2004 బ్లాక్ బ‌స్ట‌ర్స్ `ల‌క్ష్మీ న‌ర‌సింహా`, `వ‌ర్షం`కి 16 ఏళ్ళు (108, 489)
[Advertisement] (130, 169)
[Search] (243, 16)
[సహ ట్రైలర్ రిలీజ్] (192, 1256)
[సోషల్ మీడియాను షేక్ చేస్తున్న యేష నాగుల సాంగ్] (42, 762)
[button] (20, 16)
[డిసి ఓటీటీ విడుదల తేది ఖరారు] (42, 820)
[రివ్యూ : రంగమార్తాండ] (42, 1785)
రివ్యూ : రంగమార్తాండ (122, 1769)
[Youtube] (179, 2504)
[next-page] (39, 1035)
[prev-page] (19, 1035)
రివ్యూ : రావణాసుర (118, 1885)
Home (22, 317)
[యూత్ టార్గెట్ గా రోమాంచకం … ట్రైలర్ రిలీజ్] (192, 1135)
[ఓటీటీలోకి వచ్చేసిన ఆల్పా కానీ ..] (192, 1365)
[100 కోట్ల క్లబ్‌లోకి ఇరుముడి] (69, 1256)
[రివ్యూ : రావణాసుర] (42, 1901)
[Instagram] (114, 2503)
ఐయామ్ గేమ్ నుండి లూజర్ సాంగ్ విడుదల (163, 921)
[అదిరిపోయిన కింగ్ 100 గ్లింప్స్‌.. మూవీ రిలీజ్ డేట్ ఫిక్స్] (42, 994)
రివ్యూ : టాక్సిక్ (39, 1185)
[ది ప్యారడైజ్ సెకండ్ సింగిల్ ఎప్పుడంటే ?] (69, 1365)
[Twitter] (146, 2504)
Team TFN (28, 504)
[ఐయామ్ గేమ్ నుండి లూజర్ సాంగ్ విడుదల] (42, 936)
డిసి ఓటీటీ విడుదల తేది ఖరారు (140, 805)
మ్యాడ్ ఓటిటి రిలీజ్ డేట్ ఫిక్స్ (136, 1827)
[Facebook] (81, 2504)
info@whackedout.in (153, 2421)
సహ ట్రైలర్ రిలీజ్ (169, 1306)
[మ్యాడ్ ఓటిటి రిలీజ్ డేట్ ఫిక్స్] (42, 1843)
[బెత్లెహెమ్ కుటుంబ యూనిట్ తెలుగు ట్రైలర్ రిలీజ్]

> _Your goal_: From the listing above, repeat exactly the lines starting at the line that includes "[సోషల్ మీడియాను షేక్" and ending at the line that includes "సహ ట్రైలర్ రిలీజ్ (169, 1306)", with nothing outside that span.

> _Task result_:
[సోషల్ మీడియాను షేక్ చేస్తున్న యేష నాగుల సాంగ్] (42, 762)
[button] (20, 16)
[డిసి ఓటీటీ విడుదల తేది ఖరారు] (42, 820)
[రివ్యూ : రంగమార్తాండ] (42, 1785)
రివ్యూ : రంగమార్తాండ (122, 1769)
[Youtube] (179, 2504)
[next-page] (39, 1035)
[prev-page] (19, 1035)
రివ్యూ : రావణాసుర (118, 1885)
Home (22, 317)
[యూత్ టార్గెట్ గా రోమాంచకం … ట్రైలర్ రిలీజ్] (192, 1135)
[ఓటీటీలోకి వచ్చేసిన ఆల్పా కానీ ..] (192, 1365)
[100 కోట్ల క్లబ్‌లోకి ఇరుముడి] (69, 1256)
[రివ్యూ : రావణాసుర] (42, 1901)
[Instagram] (114, 2503)
ఐయామ్ గేమ్ నుండి లూజర్ సాంగ్ విడుదల (163, 921)
[అదిరిపోయిన కింగ్ 100 గ్లింప్స్‌.. మూవీ రిలీజ్ డేట్ ఫిక్స్] (42, 994)
రివ్యూ : టాక్సిక్ (39, 1185)
[ది ప్యారడైజ్ సెకండ్ సింగిల్ ఎప్పుడంటే ?] (69, 1365)
[Twitter] (146, 2504)
Team TFN (28, 504)
[ఐయామ్ గేమ్ నుండి లూజర్ సాంగ్ విడుదల] (42, 936)
డిసి ఓటీటీ విడుదల తేది ఖరారు (140, 805)
మ్యాడ్ ఓటిటి రిలీజ్ డేట్ ఫిక్స్ (136, 1827)
[Facebook] (81, 2504)
info@whackedout.in (153, 2421)
సహ ట్రైలర్ రిలీజ్ (169, 1306)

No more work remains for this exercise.